Work instructions: Locate every line in the items below that contains the word "size", and copy each of those lines in full.

Supplied data:

((

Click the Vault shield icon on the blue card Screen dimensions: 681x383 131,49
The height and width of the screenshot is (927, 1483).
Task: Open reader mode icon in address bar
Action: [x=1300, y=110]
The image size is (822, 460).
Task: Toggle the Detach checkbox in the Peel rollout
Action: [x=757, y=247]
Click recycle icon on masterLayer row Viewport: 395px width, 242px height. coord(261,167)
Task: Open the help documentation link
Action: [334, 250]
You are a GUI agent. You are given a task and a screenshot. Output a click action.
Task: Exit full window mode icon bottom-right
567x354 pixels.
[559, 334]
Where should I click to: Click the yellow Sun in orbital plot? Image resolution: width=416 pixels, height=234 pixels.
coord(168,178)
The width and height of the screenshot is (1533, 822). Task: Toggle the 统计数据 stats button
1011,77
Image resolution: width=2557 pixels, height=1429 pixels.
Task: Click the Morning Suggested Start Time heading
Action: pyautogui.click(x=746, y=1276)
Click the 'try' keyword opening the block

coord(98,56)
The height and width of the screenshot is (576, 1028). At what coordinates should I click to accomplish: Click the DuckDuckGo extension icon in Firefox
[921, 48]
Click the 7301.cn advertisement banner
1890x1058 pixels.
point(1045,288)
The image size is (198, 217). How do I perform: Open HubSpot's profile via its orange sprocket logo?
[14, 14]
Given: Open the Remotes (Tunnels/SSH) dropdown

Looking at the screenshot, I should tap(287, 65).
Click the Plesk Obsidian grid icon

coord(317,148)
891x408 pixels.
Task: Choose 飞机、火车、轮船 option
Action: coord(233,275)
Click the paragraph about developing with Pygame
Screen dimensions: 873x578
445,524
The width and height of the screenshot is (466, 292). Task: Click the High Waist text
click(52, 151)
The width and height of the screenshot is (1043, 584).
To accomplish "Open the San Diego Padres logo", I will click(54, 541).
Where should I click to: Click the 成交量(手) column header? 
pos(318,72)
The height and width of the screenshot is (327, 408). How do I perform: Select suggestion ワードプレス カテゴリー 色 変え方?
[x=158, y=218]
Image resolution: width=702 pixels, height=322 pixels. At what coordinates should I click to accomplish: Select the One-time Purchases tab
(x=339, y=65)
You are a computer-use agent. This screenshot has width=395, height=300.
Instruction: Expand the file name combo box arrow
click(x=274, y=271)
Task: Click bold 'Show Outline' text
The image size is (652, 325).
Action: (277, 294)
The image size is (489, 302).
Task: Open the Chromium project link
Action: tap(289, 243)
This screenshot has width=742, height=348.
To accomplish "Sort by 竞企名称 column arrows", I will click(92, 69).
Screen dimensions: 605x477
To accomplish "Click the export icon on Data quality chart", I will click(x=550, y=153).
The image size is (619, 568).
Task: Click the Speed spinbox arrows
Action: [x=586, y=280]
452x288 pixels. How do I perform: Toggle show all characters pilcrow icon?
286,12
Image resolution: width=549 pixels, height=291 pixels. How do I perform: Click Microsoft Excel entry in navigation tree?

))

Written answer:
The image size is (822, 460).
The image size is (198, 217). How do I perform: Open HubSpot's profile via its orange sprocket logo?
The image size is (652, 325).
The image size is (489, 302).
The image size is (619, 568).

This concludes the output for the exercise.